What needs to be done = Begin at the line containing "Go to the second slide dot" and reproduce every line through the end of the entries below. Nothing else should appear.
▽
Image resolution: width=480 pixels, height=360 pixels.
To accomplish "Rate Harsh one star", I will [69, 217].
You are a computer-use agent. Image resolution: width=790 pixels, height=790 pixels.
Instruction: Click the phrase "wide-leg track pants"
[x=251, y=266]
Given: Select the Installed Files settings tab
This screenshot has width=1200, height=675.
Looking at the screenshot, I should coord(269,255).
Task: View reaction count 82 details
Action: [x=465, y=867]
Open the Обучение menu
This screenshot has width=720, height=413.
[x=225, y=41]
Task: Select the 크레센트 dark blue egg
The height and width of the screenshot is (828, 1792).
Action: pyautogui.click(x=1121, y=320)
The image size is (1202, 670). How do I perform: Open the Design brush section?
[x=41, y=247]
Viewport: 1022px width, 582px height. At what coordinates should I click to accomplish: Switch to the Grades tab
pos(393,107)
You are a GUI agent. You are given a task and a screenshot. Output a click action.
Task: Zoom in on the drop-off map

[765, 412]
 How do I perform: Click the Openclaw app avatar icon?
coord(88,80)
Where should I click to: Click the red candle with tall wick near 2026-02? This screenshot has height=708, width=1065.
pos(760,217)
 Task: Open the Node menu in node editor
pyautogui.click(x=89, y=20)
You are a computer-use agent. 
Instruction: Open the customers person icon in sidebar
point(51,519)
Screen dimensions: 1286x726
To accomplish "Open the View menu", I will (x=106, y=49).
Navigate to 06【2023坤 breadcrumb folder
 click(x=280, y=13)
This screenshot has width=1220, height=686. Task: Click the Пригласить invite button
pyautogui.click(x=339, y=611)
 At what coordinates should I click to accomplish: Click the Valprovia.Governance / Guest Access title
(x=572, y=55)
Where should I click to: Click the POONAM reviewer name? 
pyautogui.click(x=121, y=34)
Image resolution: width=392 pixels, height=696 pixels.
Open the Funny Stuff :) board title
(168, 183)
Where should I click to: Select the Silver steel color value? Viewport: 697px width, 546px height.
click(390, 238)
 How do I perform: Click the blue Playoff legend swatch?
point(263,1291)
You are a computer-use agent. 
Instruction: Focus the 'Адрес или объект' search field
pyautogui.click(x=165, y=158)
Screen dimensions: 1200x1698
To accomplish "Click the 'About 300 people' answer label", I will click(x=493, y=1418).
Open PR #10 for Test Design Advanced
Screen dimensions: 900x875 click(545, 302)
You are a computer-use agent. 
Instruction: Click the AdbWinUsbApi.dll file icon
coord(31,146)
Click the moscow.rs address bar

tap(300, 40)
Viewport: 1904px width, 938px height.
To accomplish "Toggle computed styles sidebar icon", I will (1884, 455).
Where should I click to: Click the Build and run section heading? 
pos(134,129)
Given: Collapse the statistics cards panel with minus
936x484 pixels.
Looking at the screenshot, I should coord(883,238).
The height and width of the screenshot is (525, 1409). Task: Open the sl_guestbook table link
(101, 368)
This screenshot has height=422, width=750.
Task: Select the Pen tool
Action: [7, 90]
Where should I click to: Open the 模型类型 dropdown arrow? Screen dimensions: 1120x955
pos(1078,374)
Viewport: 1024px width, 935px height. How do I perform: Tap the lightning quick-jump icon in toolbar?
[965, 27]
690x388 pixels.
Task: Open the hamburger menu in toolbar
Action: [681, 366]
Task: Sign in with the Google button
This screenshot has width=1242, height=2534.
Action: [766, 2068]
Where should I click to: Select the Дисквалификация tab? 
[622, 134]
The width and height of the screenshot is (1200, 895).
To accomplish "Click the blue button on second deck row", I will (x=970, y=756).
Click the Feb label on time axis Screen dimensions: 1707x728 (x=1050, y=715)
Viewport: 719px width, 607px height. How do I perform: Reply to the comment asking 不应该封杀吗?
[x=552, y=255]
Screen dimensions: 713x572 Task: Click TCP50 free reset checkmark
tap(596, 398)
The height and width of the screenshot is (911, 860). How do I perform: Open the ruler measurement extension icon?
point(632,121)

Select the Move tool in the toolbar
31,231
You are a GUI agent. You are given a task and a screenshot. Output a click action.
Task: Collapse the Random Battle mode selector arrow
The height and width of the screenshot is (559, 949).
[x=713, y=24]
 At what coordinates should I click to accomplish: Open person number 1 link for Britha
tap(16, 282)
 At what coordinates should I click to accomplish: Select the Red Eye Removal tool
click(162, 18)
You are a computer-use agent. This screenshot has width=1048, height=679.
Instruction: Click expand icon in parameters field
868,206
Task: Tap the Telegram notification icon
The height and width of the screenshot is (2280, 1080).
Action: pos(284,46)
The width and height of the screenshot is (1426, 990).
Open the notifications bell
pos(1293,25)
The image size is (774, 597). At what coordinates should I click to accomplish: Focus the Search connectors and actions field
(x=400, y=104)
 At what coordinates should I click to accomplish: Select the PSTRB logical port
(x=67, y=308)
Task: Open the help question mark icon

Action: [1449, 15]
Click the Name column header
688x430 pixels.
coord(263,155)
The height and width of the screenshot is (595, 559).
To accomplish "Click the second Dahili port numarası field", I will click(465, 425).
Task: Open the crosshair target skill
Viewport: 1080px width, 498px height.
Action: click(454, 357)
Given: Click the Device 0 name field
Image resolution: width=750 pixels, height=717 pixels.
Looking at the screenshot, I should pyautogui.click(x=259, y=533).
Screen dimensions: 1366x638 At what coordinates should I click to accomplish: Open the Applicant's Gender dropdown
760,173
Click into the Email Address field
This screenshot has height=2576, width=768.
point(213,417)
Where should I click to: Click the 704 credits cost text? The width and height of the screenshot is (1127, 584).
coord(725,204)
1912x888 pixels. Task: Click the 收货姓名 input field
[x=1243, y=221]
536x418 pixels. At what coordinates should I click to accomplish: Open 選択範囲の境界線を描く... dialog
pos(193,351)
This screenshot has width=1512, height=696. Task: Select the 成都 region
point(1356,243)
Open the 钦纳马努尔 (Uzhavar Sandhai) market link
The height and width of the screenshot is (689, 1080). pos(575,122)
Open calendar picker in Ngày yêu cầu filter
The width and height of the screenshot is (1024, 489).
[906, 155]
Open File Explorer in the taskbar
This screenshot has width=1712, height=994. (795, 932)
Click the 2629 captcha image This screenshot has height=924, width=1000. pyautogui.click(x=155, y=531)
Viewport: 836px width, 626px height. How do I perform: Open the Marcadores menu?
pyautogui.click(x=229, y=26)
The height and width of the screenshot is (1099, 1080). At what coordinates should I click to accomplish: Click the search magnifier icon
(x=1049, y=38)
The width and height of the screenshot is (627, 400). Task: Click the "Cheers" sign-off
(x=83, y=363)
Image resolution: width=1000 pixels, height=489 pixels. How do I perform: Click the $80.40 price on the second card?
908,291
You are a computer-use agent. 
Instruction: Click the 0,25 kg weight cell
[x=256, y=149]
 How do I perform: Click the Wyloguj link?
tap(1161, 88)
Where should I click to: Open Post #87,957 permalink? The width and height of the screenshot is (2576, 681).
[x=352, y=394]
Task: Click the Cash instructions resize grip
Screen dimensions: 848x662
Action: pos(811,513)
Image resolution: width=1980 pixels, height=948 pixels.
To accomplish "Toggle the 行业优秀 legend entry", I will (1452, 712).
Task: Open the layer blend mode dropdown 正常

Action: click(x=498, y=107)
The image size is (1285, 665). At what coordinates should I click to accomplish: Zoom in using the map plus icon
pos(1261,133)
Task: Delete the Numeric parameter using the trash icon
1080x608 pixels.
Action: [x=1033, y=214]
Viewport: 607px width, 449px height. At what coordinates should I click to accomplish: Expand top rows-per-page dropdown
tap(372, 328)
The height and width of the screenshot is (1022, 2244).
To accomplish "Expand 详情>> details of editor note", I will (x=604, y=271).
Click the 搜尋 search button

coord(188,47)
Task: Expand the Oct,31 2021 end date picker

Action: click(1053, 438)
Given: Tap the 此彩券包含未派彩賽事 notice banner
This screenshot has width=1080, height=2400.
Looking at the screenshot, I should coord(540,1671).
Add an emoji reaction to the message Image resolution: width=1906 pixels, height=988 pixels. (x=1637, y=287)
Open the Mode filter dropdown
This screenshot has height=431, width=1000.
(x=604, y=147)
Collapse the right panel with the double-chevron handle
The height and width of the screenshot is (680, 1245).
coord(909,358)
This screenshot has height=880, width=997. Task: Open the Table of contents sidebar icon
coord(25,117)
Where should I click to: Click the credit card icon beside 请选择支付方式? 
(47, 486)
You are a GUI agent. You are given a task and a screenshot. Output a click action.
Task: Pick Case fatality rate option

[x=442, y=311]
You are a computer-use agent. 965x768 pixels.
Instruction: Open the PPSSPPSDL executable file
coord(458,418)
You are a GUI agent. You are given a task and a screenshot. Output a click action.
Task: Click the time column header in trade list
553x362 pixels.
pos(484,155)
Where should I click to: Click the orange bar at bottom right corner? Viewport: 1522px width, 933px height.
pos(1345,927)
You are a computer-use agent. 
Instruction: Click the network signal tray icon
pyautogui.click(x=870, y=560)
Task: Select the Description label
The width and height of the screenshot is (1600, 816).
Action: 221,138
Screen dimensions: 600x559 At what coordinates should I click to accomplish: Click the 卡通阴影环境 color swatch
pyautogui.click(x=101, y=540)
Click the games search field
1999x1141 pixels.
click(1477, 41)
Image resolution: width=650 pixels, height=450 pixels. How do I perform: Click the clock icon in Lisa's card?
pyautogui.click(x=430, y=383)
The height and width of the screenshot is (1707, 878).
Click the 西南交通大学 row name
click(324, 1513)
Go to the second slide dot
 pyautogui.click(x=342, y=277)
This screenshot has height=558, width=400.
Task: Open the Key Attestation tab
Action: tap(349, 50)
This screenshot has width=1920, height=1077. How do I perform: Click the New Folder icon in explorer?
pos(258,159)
△
Response below =
Go to the second slide dot
 pyautogui.click(x=342, y=277)
This screenshot has height=558, width=400.
Task: Open the Key Attestation tab
Action: tap(349, 50)
This screenshot has width=1920, height=1077. How do I perform: Click the New Folder icon in explorer?
pos(258,159)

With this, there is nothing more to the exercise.